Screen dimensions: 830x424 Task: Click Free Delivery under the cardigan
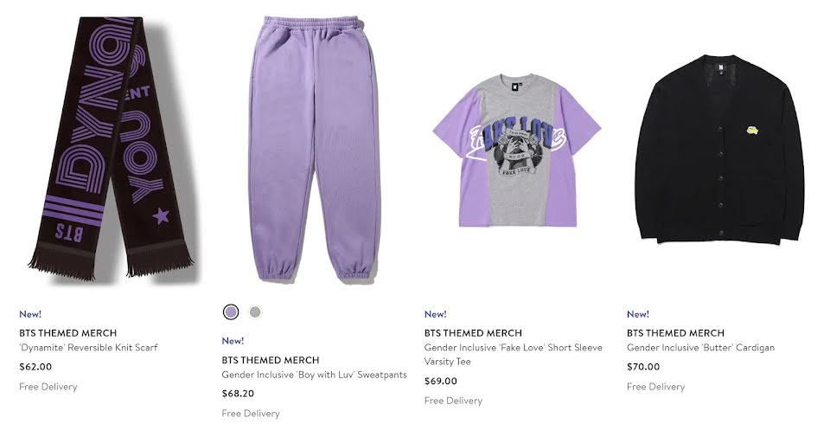656,387
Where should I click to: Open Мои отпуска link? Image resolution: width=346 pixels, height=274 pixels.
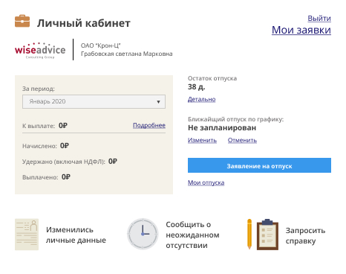(x=206, y=182)
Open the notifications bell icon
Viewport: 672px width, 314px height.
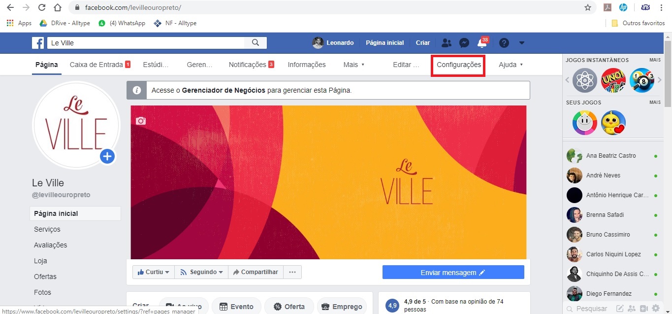(482, 43)
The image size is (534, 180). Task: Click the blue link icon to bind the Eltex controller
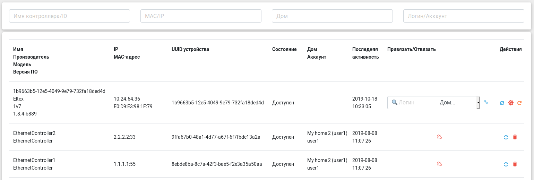(x=486, y=102)
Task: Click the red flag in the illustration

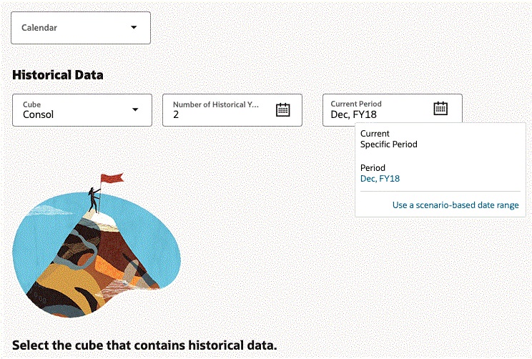Action: click(112, 177)
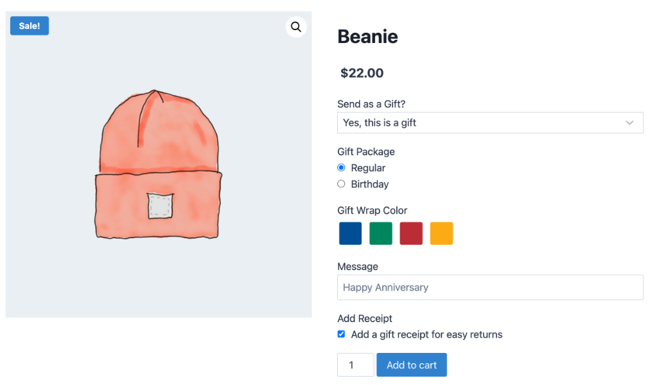This screenshot has height=385, width=650.
Task: Select the Regular gift package radio button
Action: pyautogui.click(x=341, y=167)
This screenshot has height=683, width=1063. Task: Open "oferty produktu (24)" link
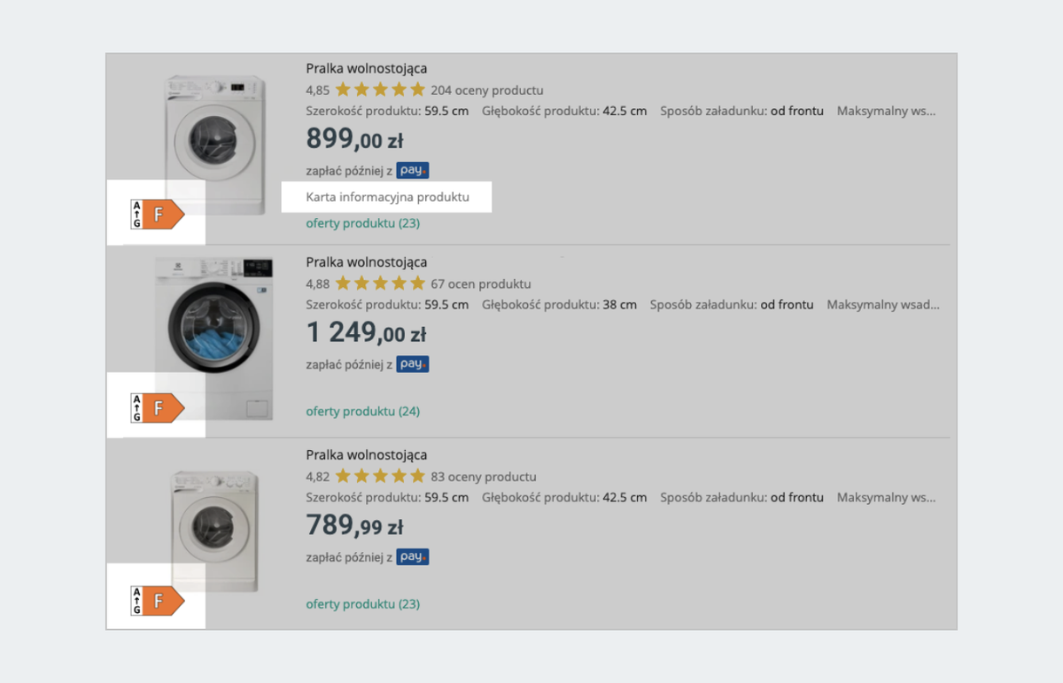pos(363,411)
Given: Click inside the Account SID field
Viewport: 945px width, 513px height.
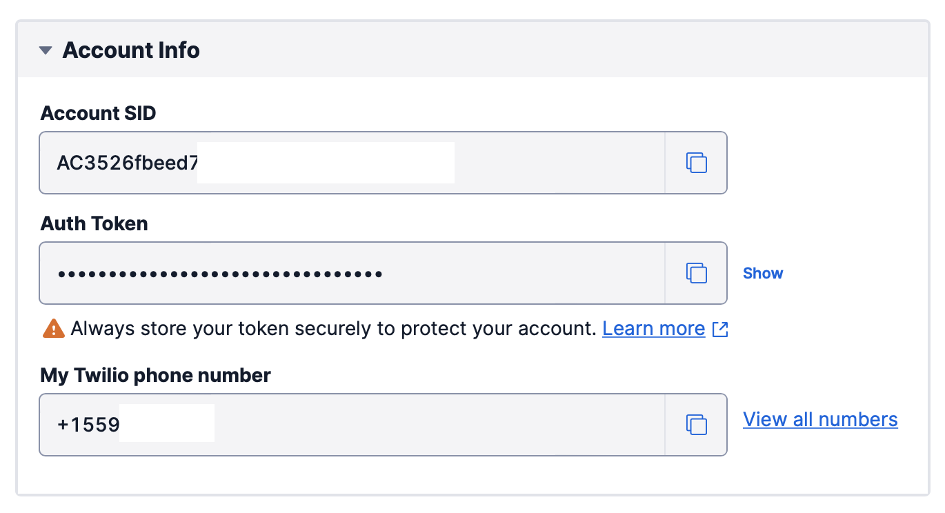Looking at the screenshot, I should pyautogui.click(x=552, y=163).
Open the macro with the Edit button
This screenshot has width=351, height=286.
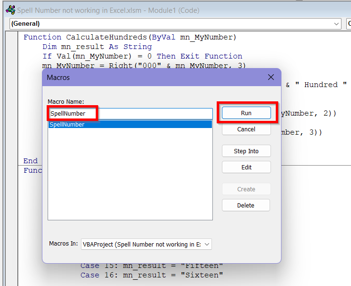point(246,168)
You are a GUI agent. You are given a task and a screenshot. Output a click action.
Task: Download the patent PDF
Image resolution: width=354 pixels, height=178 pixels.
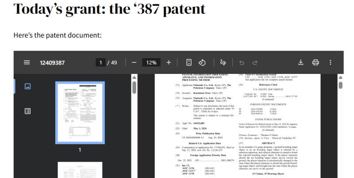(x=301, y=62)
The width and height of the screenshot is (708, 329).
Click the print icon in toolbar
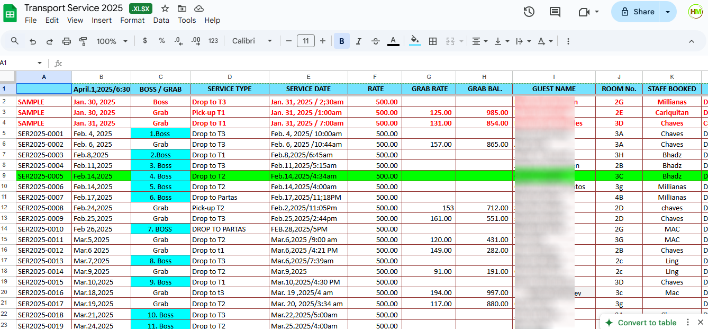[67, 41]
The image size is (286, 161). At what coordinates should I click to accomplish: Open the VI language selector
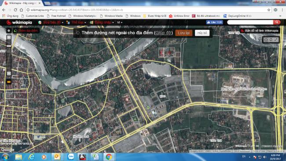point(120,22)
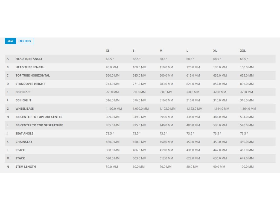The image size is (280, 210).
Task: Click the WHEEL BASE row label
Action: point(25,109)
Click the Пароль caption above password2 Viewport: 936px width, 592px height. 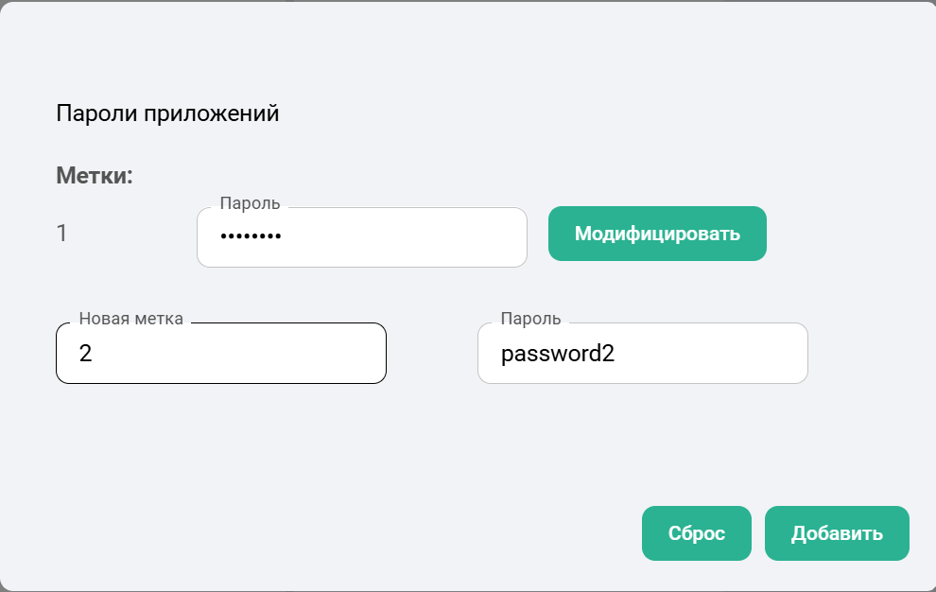pos(530,319)
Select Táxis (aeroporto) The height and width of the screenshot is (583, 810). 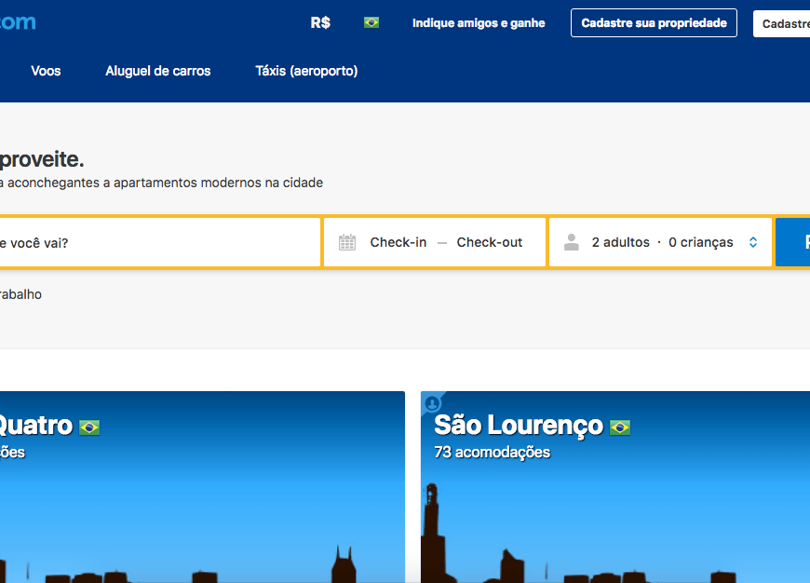pyautogui.click(x=306, y=70)
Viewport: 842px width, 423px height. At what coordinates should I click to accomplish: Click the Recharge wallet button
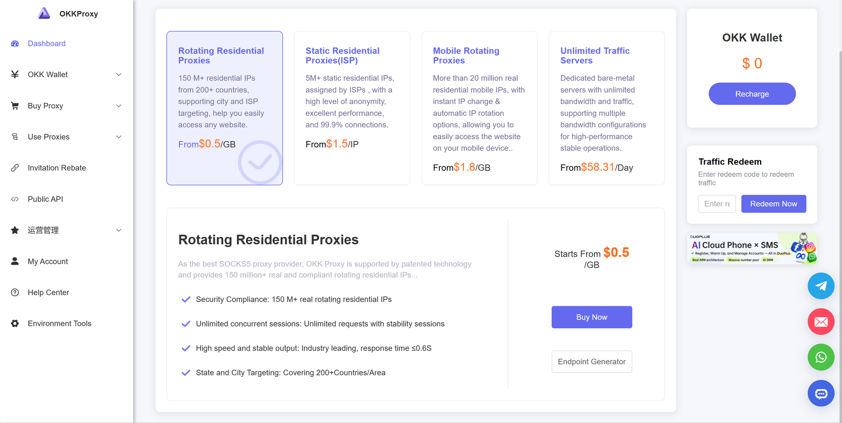click(x=752, y=94)
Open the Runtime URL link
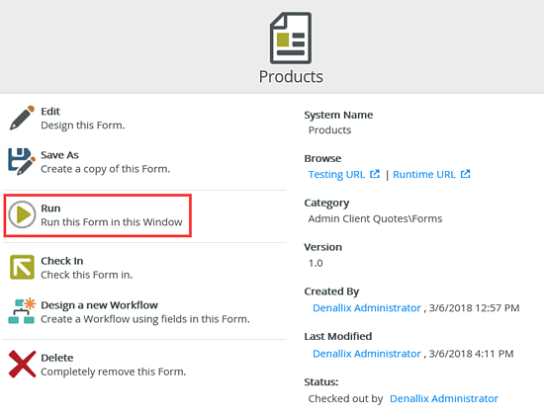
● ● ● ● ●
Restate word for word, please, the line containing "Viewport: 842px width, 423px" and all lines after it through the end of the material; the pictures do not belong in the copy.

- TASK RESULT -
Viewport: 842px width, 423px height. At what coordinates should I click to accomplish: Click the Recharge wallet button
click(x=752, y=94)
Open the Runtime URL link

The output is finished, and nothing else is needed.